Weighted SMDs should move toward zero if the propensity model is balancing observed covariates. Balance can improve even when weights are unstable, so balance and weight diagnostics should be read together.

Plot Balance Diagnostics

This plot compares raw and weighted standardized mean differences across scenarios.

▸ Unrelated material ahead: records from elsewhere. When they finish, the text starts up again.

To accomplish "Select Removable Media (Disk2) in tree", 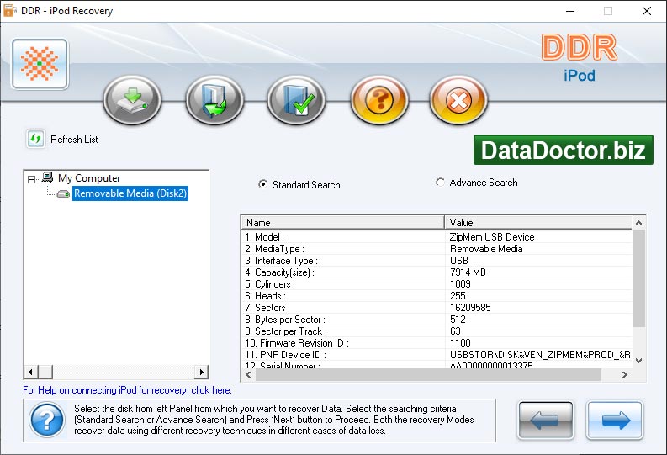I will pos(130,193).
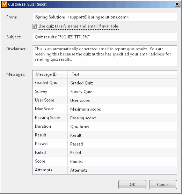Viewport: 182px width, 194px height.
Task: Select the Failed message text cell
Action: point(122,152)

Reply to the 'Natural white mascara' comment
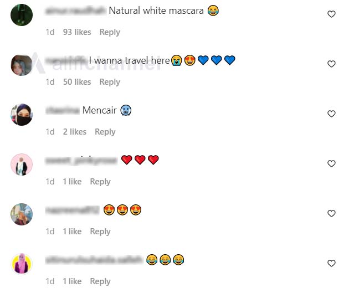pyautogui.click(x=110, y=32)
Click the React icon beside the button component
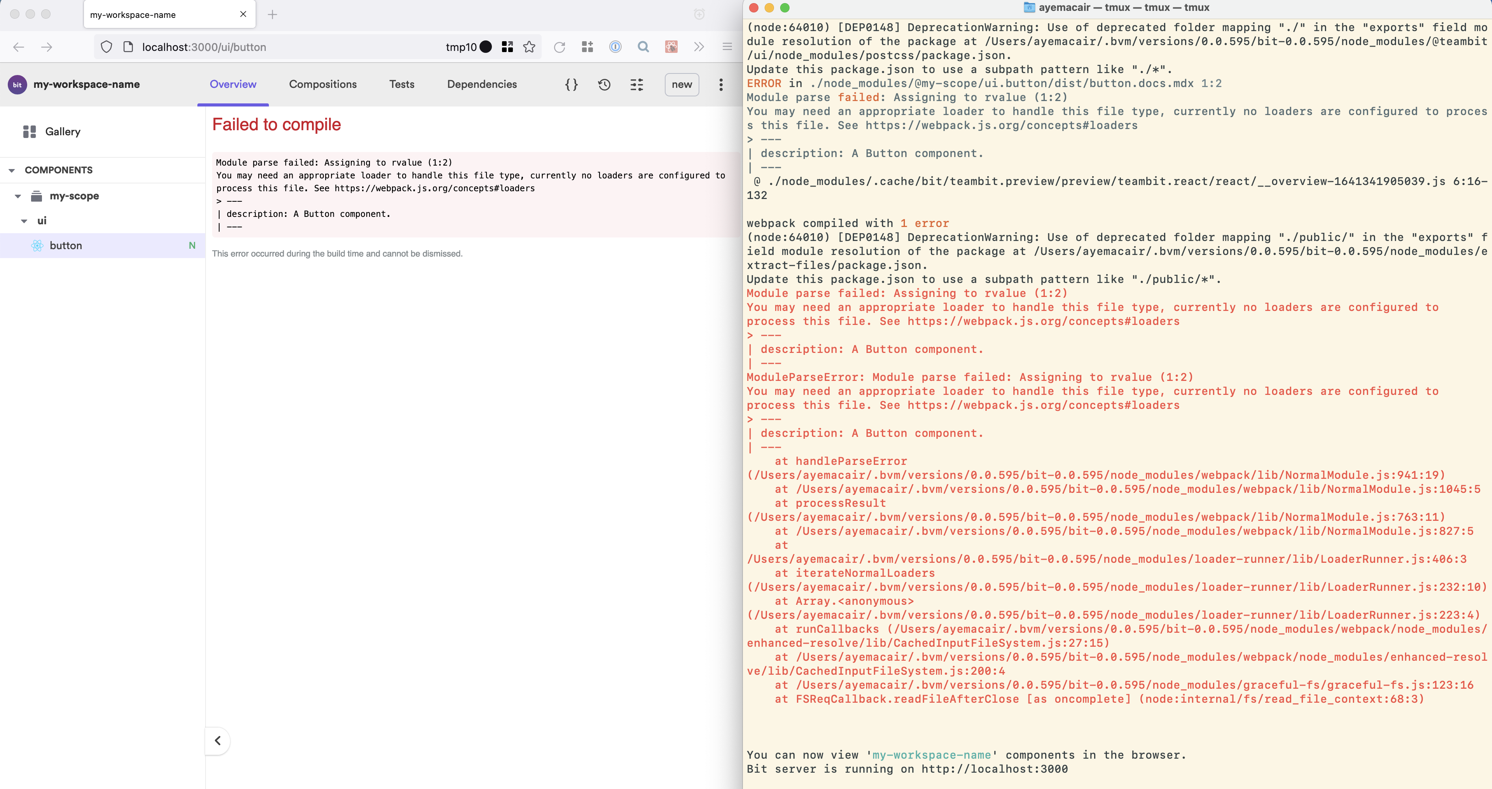This screenshot has height=789, width=1492. click(x=37, y=246)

balance_plot_df = balance_table.melt(
    id_vars=["scenario", "covariate"],
    value_vars=["raw_smd", "weighted_smd_clip01", "weighted_smd_clip05"],
    var_name="balance_type",
    value_name="smd",
)

g = sns.catplot(
    data=balance_plot_df,
    x="smd",
    y="covariate",
    hue="balance_type",
    col="scenario",
    kind="bar",
    height=4.8,
    aspect=1.15,
    sharex=True,
)
for ax in g.axes.flat:
    ax.axvline(0, color="#111827", linewidth=1)
    ax.axvline(0.1, color="#9ca3af", linestyle="--", linewidth=1)
    ax.axvline(-0.1, color="#9ca3af", linestyle="--", linewidth=1)
g.set_axis_labels("Standardized mean difference", "")
g.set_titles("{col_name}")
g.fig.suptitle("Raw And Weighted Balance", y=1.05)
g.fig.savefig(FIGURE_DIR / "05_balance_before_after_weighting.png", dpi=160, bbox_inches="tight")
plt.show()

The weighted bars should shrink compared with the raw bars. If weighting balances covariates but the effective sample size collapses, the estimate may still be too fragile to trust without qualification.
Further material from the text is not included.